Technically you can combine them, and it will work - but a method that both computes a field value and returns a warning is doing two different things. That makes it harder to read, harder to override in a subclass, and harder to reason about. If you can't articulate why both decorators are needed on the same method, one of them probably shouldn't be there.

When things interact: a real example. The clearest illustration of all three mechanisms working (and conflicting) together is bidirectional computed fields - where two fields each depend on the other, and changing either one should update the other in both the UI and the database. This is exactly the problem I ran into and wrote about previously. The solution requires understanding that @api.onchange handles the UI reactivity, inverse handles the database sync, @api.depends keeps computed values current, and context flags are needed to prevent infinite recomputation loops - because each mechanism operates in a different scope and none of them alone is sufficient.

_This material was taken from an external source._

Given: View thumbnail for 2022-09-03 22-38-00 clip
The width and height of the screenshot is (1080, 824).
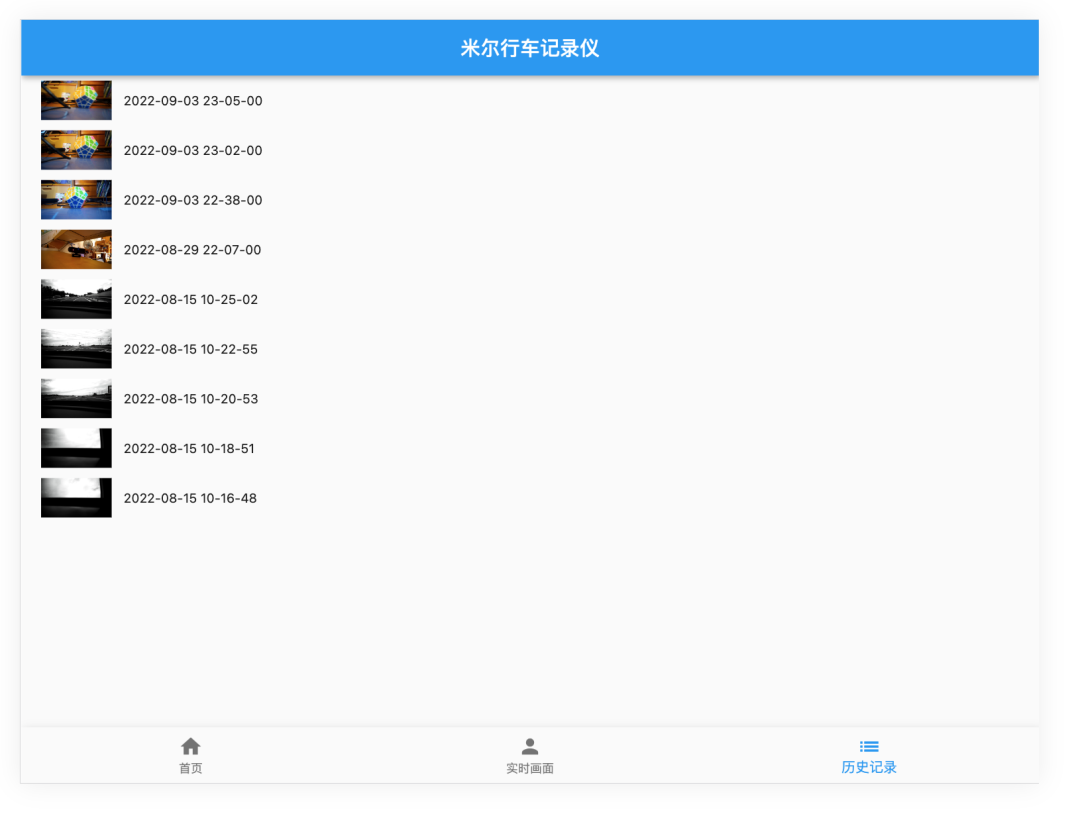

If you want to see these mechanics applied to a concrete problem with rounding drift on top, that writeup is here.

Conclusion The standard interview answer - "onchange is for the UI, depends is for save" - isn't wrong. But it describes symptoms, not causes. And when you're debugging unexpected behavior or designing a non-trivial field interaction, symptoms aren't enough. What actually matters is understanding the machinery:

@api.depends declares a dependency. The framework marks dependent fields as outdated when inputs change, and recomputes them lazily - when something reads the field. In the onchange pipeline that happens inside the loop, not at save time. @api.onchange is an event handler that the framework calls automatically from the UI. It receives a single record, can assign field values, and can return a warning. Nothing more is processed. inverse is called exclusively from write() and create(). It never runs during onchange, because onchange doesn't go through those methods.

Once you understand this, a lot of previously confusing behavior becomes predictable. You know why a computed field updates in the form without saving. You know why inverse doesn't fire when a user edits a field. You know why adding @api.onchange on top of @api.depends sometimes changes nothing - and sometimes matters. And when you see @api.depends and @api.onchange on the same method, you know the right question to ask: what exactly is each decorator doing here, and does this method need both?